Please specify the location where CUDA 9.1 toolkit is installed. Refer to README.md for more details. [Default is /usr/local/cuda]: 


Please specify the cuDNN version you want to use. [Leave empty to default to cuDNN 7.0]: 


Please specify the location where cuDNN 7 library is installed.
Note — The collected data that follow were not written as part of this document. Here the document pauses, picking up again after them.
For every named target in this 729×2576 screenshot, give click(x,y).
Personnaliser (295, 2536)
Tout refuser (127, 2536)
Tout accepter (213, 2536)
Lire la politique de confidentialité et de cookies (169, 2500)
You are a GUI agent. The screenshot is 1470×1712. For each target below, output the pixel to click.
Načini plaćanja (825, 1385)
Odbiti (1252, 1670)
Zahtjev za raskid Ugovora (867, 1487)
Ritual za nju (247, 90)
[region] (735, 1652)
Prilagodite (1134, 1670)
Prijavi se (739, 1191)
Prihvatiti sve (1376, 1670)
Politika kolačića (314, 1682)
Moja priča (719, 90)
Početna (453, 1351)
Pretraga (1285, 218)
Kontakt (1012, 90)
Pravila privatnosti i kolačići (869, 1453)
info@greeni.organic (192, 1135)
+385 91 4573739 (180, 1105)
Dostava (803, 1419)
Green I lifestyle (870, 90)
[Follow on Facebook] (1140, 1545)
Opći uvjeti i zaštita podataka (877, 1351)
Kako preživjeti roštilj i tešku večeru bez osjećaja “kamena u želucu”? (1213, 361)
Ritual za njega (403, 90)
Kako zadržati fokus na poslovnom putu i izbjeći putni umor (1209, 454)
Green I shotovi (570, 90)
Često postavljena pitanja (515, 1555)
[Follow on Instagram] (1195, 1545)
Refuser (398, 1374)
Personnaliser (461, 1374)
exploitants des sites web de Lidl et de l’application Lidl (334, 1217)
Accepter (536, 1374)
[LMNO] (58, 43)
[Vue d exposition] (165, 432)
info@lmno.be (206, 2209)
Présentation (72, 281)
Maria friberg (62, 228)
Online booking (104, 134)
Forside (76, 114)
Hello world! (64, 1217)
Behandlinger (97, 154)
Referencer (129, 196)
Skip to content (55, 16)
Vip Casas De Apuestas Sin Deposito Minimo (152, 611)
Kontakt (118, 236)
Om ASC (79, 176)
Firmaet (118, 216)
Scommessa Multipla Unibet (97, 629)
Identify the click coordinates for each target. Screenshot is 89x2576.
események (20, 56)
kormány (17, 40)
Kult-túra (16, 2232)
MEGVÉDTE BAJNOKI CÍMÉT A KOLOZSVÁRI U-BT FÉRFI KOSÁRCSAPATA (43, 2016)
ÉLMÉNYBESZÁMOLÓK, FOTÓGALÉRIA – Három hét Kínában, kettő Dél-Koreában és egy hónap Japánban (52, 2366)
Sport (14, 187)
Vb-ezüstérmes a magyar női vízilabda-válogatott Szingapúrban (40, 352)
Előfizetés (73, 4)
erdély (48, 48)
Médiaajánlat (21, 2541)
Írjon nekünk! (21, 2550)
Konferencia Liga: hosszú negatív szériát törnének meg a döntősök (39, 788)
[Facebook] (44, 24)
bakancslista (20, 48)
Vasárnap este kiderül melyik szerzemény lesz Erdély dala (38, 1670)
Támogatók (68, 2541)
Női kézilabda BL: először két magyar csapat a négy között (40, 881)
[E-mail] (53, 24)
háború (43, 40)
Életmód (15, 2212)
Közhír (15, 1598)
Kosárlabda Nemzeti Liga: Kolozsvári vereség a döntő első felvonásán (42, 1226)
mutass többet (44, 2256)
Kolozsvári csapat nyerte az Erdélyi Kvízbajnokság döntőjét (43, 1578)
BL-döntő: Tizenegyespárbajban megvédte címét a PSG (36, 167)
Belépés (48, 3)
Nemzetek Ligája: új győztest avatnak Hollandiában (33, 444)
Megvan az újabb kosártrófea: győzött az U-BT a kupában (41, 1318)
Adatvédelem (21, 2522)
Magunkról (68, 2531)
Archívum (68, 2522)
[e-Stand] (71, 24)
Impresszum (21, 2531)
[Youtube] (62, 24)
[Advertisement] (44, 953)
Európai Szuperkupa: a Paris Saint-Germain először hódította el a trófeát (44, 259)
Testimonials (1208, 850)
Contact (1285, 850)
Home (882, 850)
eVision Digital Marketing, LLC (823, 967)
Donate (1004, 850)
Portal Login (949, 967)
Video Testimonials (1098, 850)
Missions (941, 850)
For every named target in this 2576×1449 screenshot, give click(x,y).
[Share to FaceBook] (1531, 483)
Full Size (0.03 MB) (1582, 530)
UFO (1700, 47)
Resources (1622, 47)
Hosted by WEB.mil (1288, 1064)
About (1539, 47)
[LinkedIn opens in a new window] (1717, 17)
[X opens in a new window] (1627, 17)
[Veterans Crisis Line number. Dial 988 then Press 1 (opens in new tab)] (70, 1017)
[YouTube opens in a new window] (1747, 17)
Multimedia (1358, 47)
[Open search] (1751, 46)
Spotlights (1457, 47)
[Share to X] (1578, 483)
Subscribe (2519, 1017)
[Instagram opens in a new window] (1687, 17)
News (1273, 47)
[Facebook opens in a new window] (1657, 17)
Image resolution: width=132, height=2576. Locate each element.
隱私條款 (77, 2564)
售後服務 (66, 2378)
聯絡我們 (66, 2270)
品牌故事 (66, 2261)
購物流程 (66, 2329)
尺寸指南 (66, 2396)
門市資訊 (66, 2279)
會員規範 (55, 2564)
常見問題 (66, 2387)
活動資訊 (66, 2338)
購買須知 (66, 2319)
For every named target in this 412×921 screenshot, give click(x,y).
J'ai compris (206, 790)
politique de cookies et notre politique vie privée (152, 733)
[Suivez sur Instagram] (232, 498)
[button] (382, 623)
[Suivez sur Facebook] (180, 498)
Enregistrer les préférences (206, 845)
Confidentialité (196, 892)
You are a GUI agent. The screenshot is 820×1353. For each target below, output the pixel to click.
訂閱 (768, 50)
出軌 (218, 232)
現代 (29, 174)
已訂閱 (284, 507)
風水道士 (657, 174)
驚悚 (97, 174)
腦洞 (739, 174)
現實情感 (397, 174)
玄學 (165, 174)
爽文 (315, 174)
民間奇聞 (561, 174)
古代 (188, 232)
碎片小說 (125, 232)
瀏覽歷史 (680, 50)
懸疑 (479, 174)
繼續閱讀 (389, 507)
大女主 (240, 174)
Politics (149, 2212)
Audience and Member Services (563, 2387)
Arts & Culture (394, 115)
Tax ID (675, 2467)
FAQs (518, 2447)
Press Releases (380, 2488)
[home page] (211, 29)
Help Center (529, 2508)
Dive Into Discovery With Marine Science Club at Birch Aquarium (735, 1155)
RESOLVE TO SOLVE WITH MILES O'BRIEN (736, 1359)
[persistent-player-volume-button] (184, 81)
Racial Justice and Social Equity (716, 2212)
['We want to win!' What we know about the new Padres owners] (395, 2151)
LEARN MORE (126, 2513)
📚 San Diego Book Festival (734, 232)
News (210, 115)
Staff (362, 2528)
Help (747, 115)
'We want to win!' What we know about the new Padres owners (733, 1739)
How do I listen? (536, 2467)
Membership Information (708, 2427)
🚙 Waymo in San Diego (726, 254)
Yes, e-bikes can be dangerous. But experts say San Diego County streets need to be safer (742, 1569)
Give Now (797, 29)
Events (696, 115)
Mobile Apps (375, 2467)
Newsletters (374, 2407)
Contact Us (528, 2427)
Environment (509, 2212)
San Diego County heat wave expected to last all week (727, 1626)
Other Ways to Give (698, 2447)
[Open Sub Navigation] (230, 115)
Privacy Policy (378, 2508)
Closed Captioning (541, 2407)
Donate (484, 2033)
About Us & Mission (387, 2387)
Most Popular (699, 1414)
Refer to README.md for more details. [Default is /usr/local/cuda]:


Please specify a list of comma-separated Cuda compute capabilities you want to build with.
You can find the compute capability of your device at: https://developer.nvidia.com/cuda-gpus.
Please note that each additional compute capability significantly increases your build time and binary size. [Default is: 3.5,5.2]6.1


Do you want to use clang as CUDA compiler? [y/N]: n
nvcc will be used as CUDA compiler.

Please specify which gcc should be used by nvcc as the host compiler. [Default is /usr/bin/gcc]: 


Do you wish to build TensorFlow with MPI support? [y/N]: n
No MPI support will be enabled for TensorFlow.

Please specify optimization flags to use during compilation when bazel option "--config=opt" is specified [Default is -march=native]: 


Would you like to interactively configure ./WORKSPACE for Android builds? [y/N]: n
Not configuring the WORKSPACE for Android builds.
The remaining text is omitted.